Let’s plot this with R. Let’s go in particulars about ggplot later.
library(ggplot2) # Device to plot in R
peptide_peaks = learn.csv("./MSHHWGYGK.dta", header = FALSE, sep =" ")
peptide_mass = peptide_peaks[1,1]*peptide_peaks[1,2] # 1st column parts
peptide_peaks = peptide_peaks[-1,]
ggplot(information = peptide_peaks, aes(x=V1, y=V2)) + geom_bar(stat="id") + labs(x="m/z", y = "Depth")
Mass-spectrometer generates tons of such .dta information and the purpose of this system is to establish all of the proteins it sees within the uncooked information. Since proteins are big (on common 400 amino acids), these are lower into small items known as peptides, that are then despatched into the mass-spec. Small items would permit for higher ionization and therefore higher identification.

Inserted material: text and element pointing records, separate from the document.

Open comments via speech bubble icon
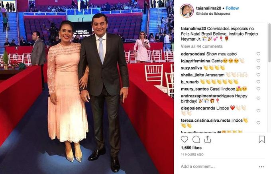Image resolution: width=271 pixels, height=174 pixels. (196, 139)
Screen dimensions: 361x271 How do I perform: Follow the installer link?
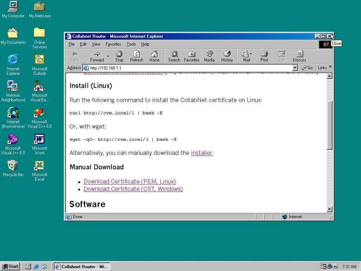[202, 153]
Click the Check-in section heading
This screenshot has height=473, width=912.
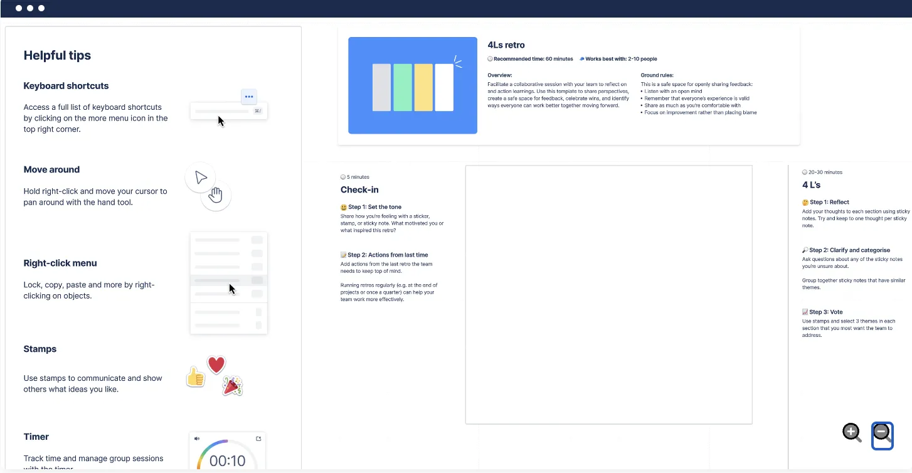tap(359, 189)
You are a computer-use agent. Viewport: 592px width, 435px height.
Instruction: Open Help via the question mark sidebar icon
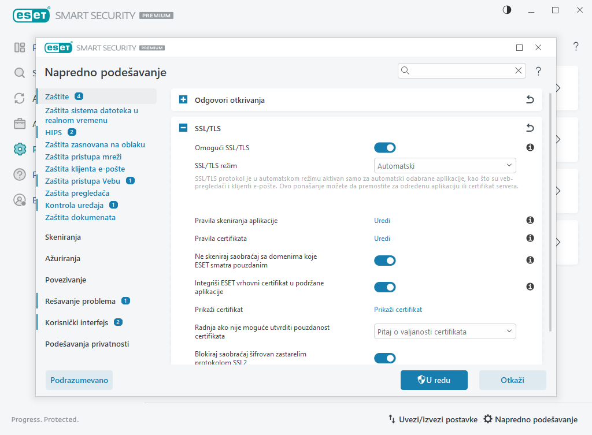coord(20,174)
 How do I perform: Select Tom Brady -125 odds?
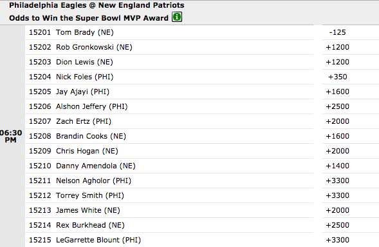coord(337,32)
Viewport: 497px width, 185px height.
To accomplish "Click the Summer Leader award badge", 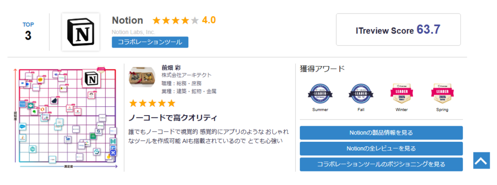I will coord(320,95).
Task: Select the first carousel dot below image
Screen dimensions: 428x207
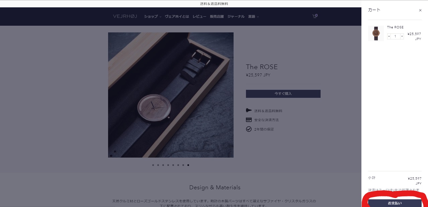Action: [x=153, y=165]
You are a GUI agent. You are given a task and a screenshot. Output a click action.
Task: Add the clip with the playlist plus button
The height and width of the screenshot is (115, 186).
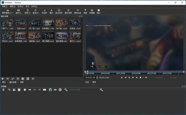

Mass-spec cleaves the peptide additional. Let’s say the peptide is MSHHWGYGK. Mass-spec makes use of fragmentation approach to interrupt these additional into even smaller sub-units i.e., M, MS, MSH, … additionally from the other finish, Okay, KG, KGY .. and so forth. (The determine above reveals the lots of those items M, MS, MSH,……. KGY, KG, Okay from oppsoite finish).
So, the purpose of the software program is to seek out these small items M, MS, then sew them to MSHHWGYGK and use background data to see which protein does the peptide (MSHHWGYGK) match to. This background data is usually given to this system within the type of a fasta file, or a formatted fasta file within the case of OMSSA utilizing makeblastdb.
All this may be present in my git repo
Completely different variants of the fasta file, akin to CA2.fasta.p* are the information created by makeblastdb. This goes as enter to OMSSA as nicely.
Let’s run this system (lastly!)
omssacl -i 1,4 -mf 3 -mv 1 -f MSHHWGYGK.dta -d CA2.fasta -oc omssa_sample.csv
Extra data on the arguments used will be discovered from the above hyperlinks or utilizing omssa assist file. More info here. Some arguments give particular details about how the pattern is ready. Different arguments inform in regards to the mass-spectrometer traits e.g., what fragmentation approach.
Since it is a quite simple enter, the output if all the things goes proper seems to be one thing like this.
Truncated output from above run
MSHHWGYGK | 2.61923815969567e-008 | 1101.493 | sp|P00918.2|CAH2_HUMAN RecName:
Which means that the height listing, matched to “MSHHWGYGK” (matches the file title as nicely, so extremely seemingly it’s appropriate!). Very low E-value of two.6e-8 additionally confirms the reply is appropriate! The peptide has mass of 1101.5 (dalton), which appear to match nicely to the primary column of the .dta file.
From the fasta file, this system matches the peptide to CAH2_HUMAN RecName.
Most likely quickly, I’ll dive into some large-scale information and in addition begin taking a look at different software program.